Is the sign-in token safe? What can Claude actually do with it?
The token is scoped to your account only. Claude can read and write your goals, milestones, habits, routines, actions, and personal context, plus call AI suggestion tools. It cannot access other users' data, your billing, or anything outside that scope. You can revoke access at any time from your account settings.
Does this work with both Claude Desktop and Claude Code?
Yes. Both clients use the same MCP endpoint at https://beyondtime.ai/mcp and the same OAuth flow. Claude Desktop is the easier starting point; Claude Code is the better choice if you work primarily in the terminal.
What if I have multiple Beyond Time accounts?
Each MCP connection is tied to one OAuth session. To run two accounts in parallel, use two separate clients (e.g., Claude Desktop and Claude Code), each authenticated separately.
How is this different from just asking Claude for goal advice without MCP?
Without MCP, Claude gives advice but cannot touch your data. You copy suggestions in by hand. With MCP, suggestions become real records in your account in the same turn. The friction reduction is the entire point.

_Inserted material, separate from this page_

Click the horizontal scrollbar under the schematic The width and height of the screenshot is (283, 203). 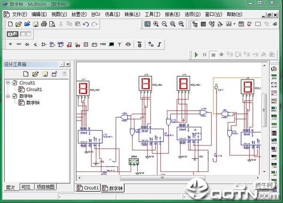point(189,178)
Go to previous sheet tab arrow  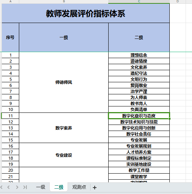click(9, 187)
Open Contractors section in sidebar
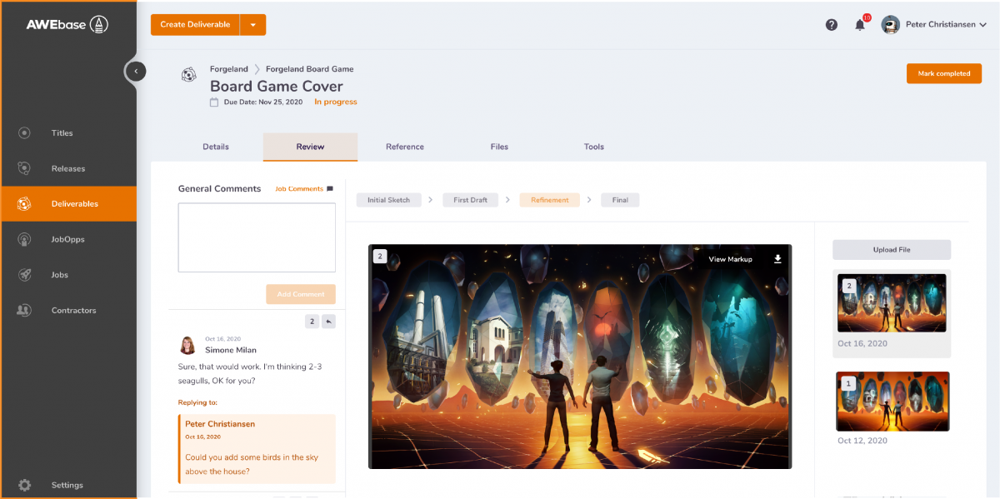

Will the tool list change over time?
Yes, slowly. The current set covers the full goal management lifecycle. Ask Claude "what Beyond Time tools do you have available?" to see the live list.
Does this work offline?
No. The MCP server is hosted at https://beyondtime.ai/mcp, so you need an internet connection.

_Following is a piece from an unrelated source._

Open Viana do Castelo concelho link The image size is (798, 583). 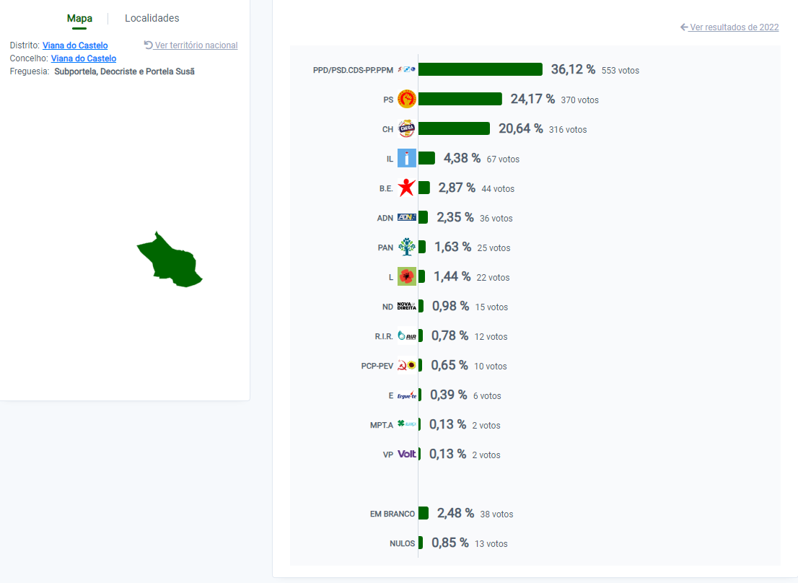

Why is now a good time to track goals from Claude?
A year ago, you could ask an LLM for goal advice but could not connect it to anything real. Now you can talk to Claude about your week and watch your dashboard update in the same minute. That is the gap MCP closes.
To track goals from Claude well, you do not need to memorize 30 tool names. You need a clean account, a working MCP connection, and a few habits: pull the dashboard before planning, create goals in plain English, ask for milestone suggestions when stuck, and run a weekly review through chat. The tools handle the rest.

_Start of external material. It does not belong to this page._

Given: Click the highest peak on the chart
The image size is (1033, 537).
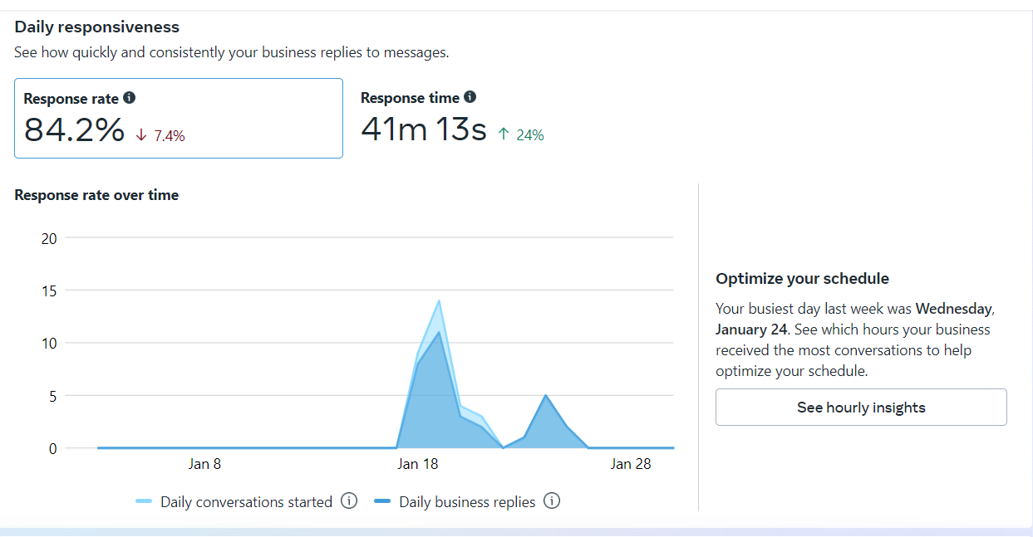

The setup is short. The payoff compounds because every conversation keeps your goal system slightly more current. That currency is what most goal systems lose to neglect, and what this integration preserves.
If you have not connected yet, open Beyond Time, sign in, add the MCP config to Claude Desktop, and ask Claude to pull your dashboard. Five minutes from now you will have a working integration.
Connect Claude to your goals now
Sign in to Beyond Time to grab your credentials and complete the MCP setup. The first dashboard pull from Claude takes about five minutes.
Open Beyond TimeFrequently Asked Questions
How long does it take to see results from how to track your goals from Claude (step-by-step MCP setup guide)?
Most people see early signals within 1–2 weeks of consistent practice. Compounding gains — the kind that change how you work — typically show up around the 8–12 week mark, once the underlying habits and systems are firmly in place.
What is the Most common mistake beginners make?
Trying to change too much at once. The reliable pattern is to pick one small change, run it until it is automatic, and only then layer on the next. Stacking new behaviors on top of weak foundations is the single biggest predictor of giving up.
How do I stay consistent when motivation drops?
Build environment cues and a minimum-viable version of the practice. When motivation drops, you fall back to whatever your environment makes easy. A 2-minute version of the habit beats skipping it entirely and protects the streak.
Can I combine this with other productivity systems?
Yes. The frameworks in this post are designed to complement, not replace, your existing system. Pick the smallest piece that fills a gap, integrate it, and discard anything that creates friction without delivering value.
How do I measure whether it is actually working?
Pick one leading indicator (a weekly action count) and one lagging indicator (an outcome metric) and review both every Sunday. If the leading metric is trending up but the lagging metric is flat after a full quarter, the underlying theory needs to change — not the effort.